[Assigned task]
Look through the data below for the line with "Given: Click 100,000" and the line with "1430x510 pixels.", then output those two and all lines in between, exactly as written.

[Records for this task]
════════════════

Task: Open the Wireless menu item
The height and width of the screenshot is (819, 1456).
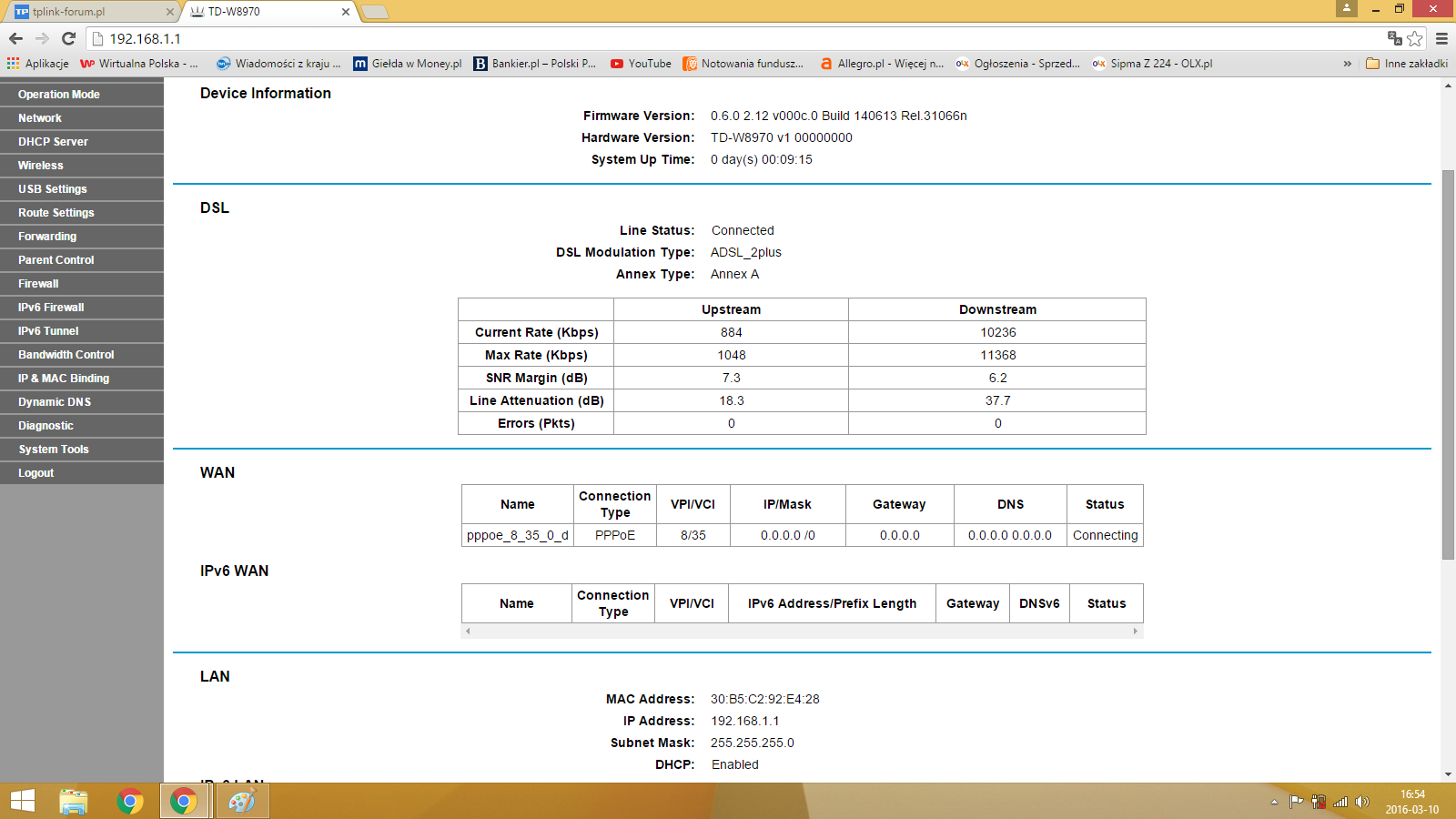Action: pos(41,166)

════════════════

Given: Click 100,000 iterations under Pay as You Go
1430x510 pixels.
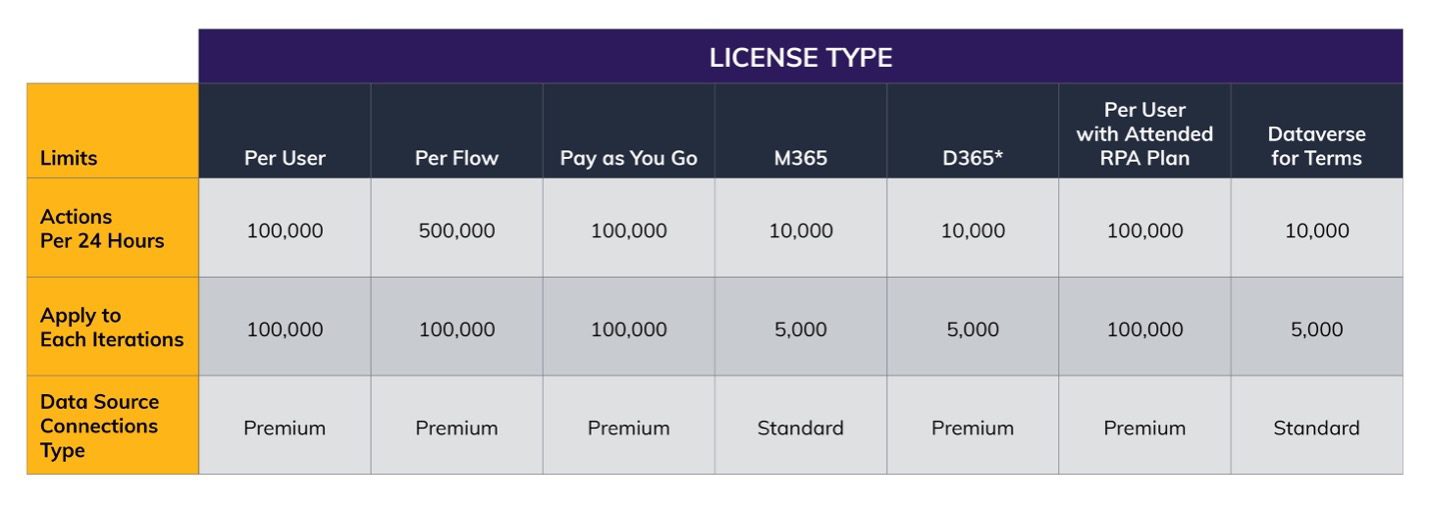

════════════════

[Solution below]
Given: Click 100,000 iterations under Pay as You Go
1430x510 pixels.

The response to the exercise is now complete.